The main goal of this paper is to understand the formation of hexagonal patterns from the dynamical transition theory point of view. We consider the transitions from a steady state of an abstract nonlinear dissipative system. To shed light on the formation of mixed mode patterns such as the hexagonal pattern, we consider the case where the linearized operator of the system has two critical real eigenvalues, at a critical value λ_c of a control parameter λ with associated eigenmodes having a roll and rectangular pattern. By using center manifold reduction, we obtain the reduced equations of the system near the critical transition value λ_c. By a through analysis of these equations, we fully characterize all possible transition scenarios when the coefficients of the quadratic part of the reduced equations do not vanish. We consider three problems, two variants of the 2D Swift-Hohenberg equation and the 3D surface tension driven convection, to demonstrate that all the main theoretical results we obtain here are indeed realizable.

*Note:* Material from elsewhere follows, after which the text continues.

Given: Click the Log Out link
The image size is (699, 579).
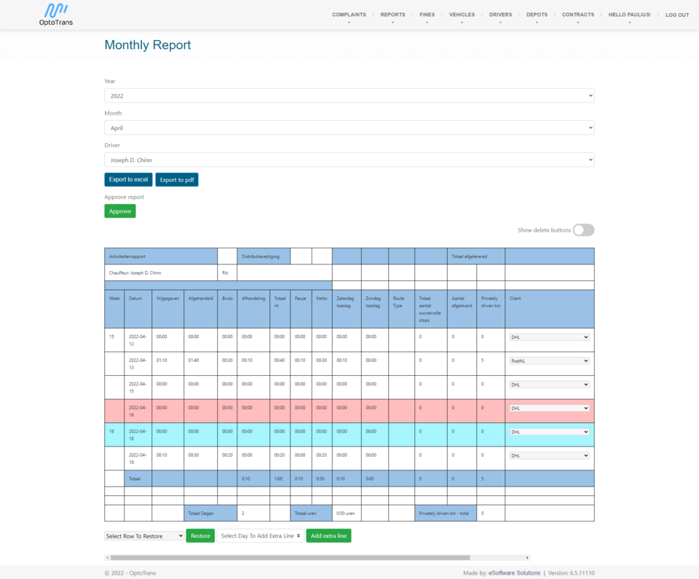Looking at the screenshot, I should (x=676, y=15).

本文的主要目的是从动力学过渡理论的角度了解六角形图案的形成。我们考虑从抽象非线性耗散系统的稳态转变。棚上的混合模式的图案形成的光，例如六边形图案，我们考虑其中系统的线性算子具有两个关键的实特征值，在一个临界值的情况下λ _Ç的控制参数的λ与具有辊相关联的本征模式和矩形图案。通过使用中心歧管减少，我们获得了系统的临界转变值附近的低方程λ _Ç。通过对这些方程的透彻分析，我们可以全面刻画当简化方程的二次部分的系数不消失时所有可能的过渡情况。我们考虑了三个问题，即2D Swift-Hohenberg方程的两个变体和3D表面张力驱动的对流，以证明我们在此获得的所有主要理论结果确实可以实现。